Ce matin-là , il y avait de la brume. César, âgé de seulement trois ans était déjà un enfant difficile. Il piquait des colères énormes et faisait tout le contraire de ce que sa mère lui disait. Cette nuit-là , il avait encore fait une crise et Jeanne ne parvenait pas à le maitriser. Jérémy lui avait alors dit qu’il allait gérer la situation et avait emmené le petit garçon avec lui au travail afin qu’elle puisse se reposer. Jeanne l’avait embrassé tendrement et la voiture s’était éloignée. Un mauvais pressentiment l’avait aussitôt assaillie.
Moins de deux heures après, la sonnerie du téléphone avait retenti. La terrible nouvelle avait été annoncée, froidement. La voiture de son mari avait quitté la route et avait fini sa course dans un platane. Jérémy avait été tué sur le coup, mais César n’avait rien eu : il avait miraculeusement été éjecté. L’enquête n’avait pas permis d’établir avec certitude ce qui s’était passé et l’affaire avait été classée sans suite. Les seules informations qui étaient parvenues à Jeanne sont que, pour une raison inconnue, le petit garçon était détaché et son doudou avait été retrouvé coincé entre le volant et l’airbag conducteur.

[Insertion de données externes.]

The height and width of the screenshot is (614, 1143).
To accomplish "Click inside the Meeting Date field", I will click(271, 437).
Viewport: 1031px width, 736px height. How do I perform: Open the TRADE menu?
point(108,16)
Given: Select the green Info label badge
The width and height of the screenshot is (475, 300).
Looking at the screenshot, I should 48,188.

Les deux années qui avaient suivi, l’état de César s’était détérioré. Le diagnostic était tombé : il souffrait de schizophrénie. Les hallucinations de César avaient empiré tout comme ses colères et sa violence. Il n’avait pas pu être scolarisé et, malgré les médicaments qu’elle ne parvenait pas toujours à lui faire prendre, il restait incontrôlable. Il avait alors commencé à frapper sa mère, lui jetait quotidiennement des objets à la figure, lui tendait régulièrement des pièges en laissant trainer ses jouets afin qu’elle tombe du haut des escaliers et passait la quasi-totalité de ses journées à hurler sans aucune raison apparente. Six mois auparavant, elle s’était réveillée en sursaut, une douleur poignante dans le dos. Elle l’avait aperçu debout à côté du lit, un couteau de cuisine à la main. Elle avait vu des traces de sang sur sa chemise de nuit. Cet incident l’avait terrorisée et depuis elle s’enfermait la nuit dans sa chambre.

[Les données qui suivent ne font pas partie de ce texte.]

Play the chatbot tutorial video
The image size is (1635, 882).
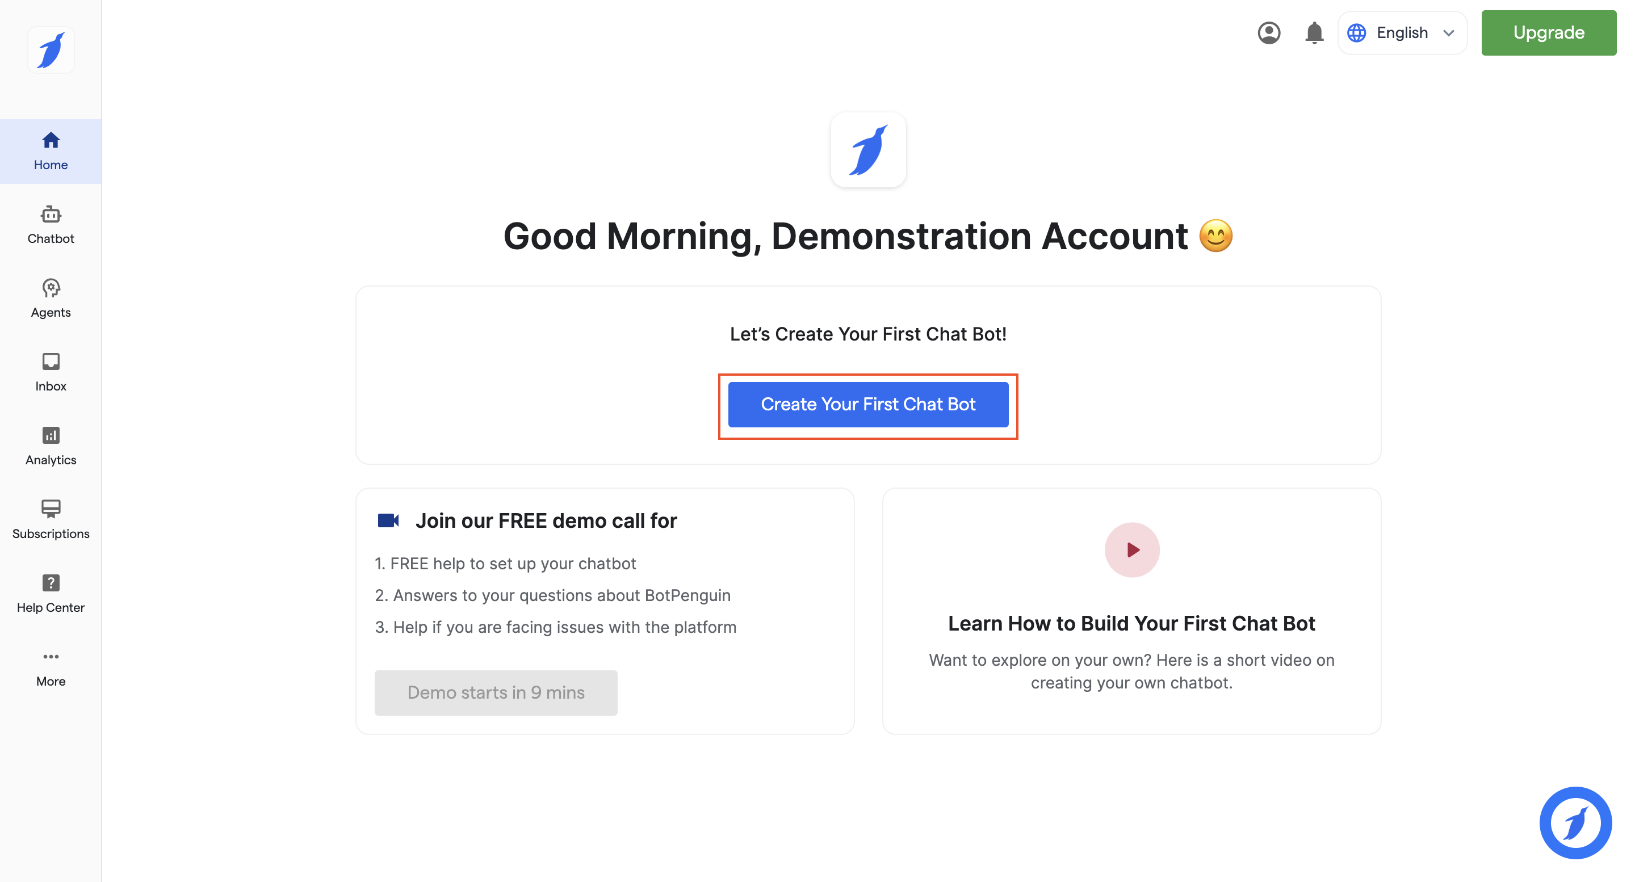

Elle avait alors beaucoup repensé à l’accident. Pourquoi César était-il détaché ? Pourquoi son doudou s’était-il retrouvé près du volant ? Dans tous les scénarios qu’elle imaginait, son fils était coupable. Qu’avait-il réellement fait à son père ? Il était capable de tant de violence et tellement intelligent pour son âge ! Le mal-être l’avait peu à peu envahie, ainsi que la culpabilité. Regarder son fils lui était devenu insupportable. Elle avait alors décidé d’en finir et s’était procuré du poison sur internet qu’elle avait injecté consciencieusement tous les matins dans la citrouille tout en la regardant pousser lentement.

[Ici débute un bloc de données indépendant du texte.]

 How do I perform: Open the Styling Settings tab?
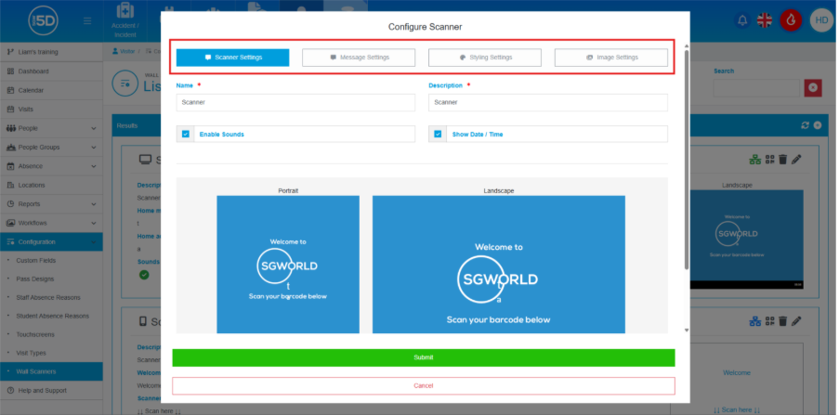[485, 58]
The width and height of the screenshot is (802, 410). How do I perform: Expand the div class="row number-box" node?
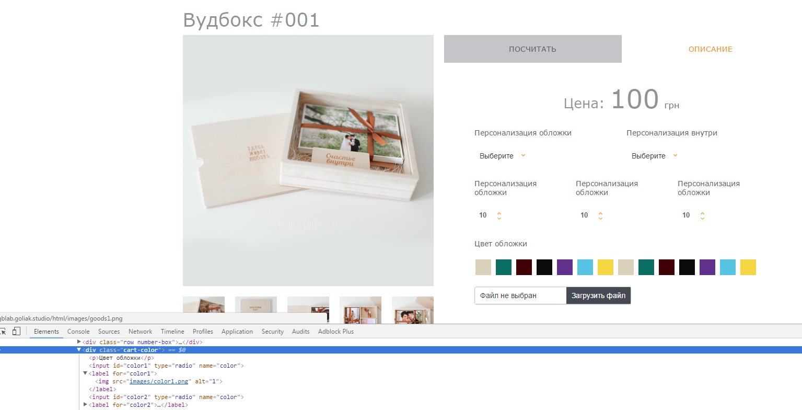click(x=79, y=342)
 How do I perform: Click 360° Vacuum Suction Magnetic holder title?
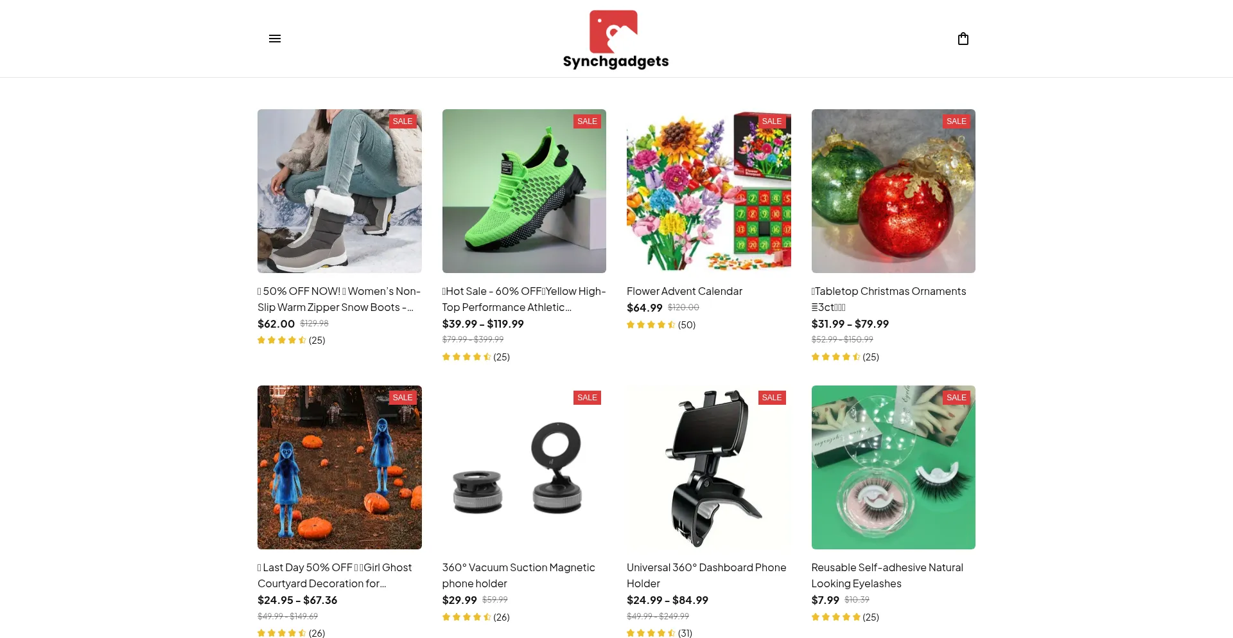click(x=519, y=576)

Le petit garçon commença à somnoler puis s’écroula sur la table. Pour la première fois depuis le départ de Jérémy, Jeanne se sentit soulagée. Elle pleurait maintenant. Jamais elle ne se le pardonnerait, elle le savait. Elle regarda Jérémy qui lui souriait aussi à présent tout en lui rapprochant la soupière. Elle la prit alors à pleines mains et but le reste de soupe d’une traite. Quand elle reposa le récipient, elle entendit la sonnerie du four : le poulet était prêt. Cette sonnerie se fit soudain de plus en plus lointaine jusqu'à disparaître. Jérémy lui tendit alors la main qu’elle s’empressa de saisir. Elle se sentait bien, elle n’avait plus mal à ses membres endoloris, elle n’avait plus mal à son âme. Elle sourit alors à Jérémy et marcha avec lui vers la lumière. Elle était enfin pleinement heureuse.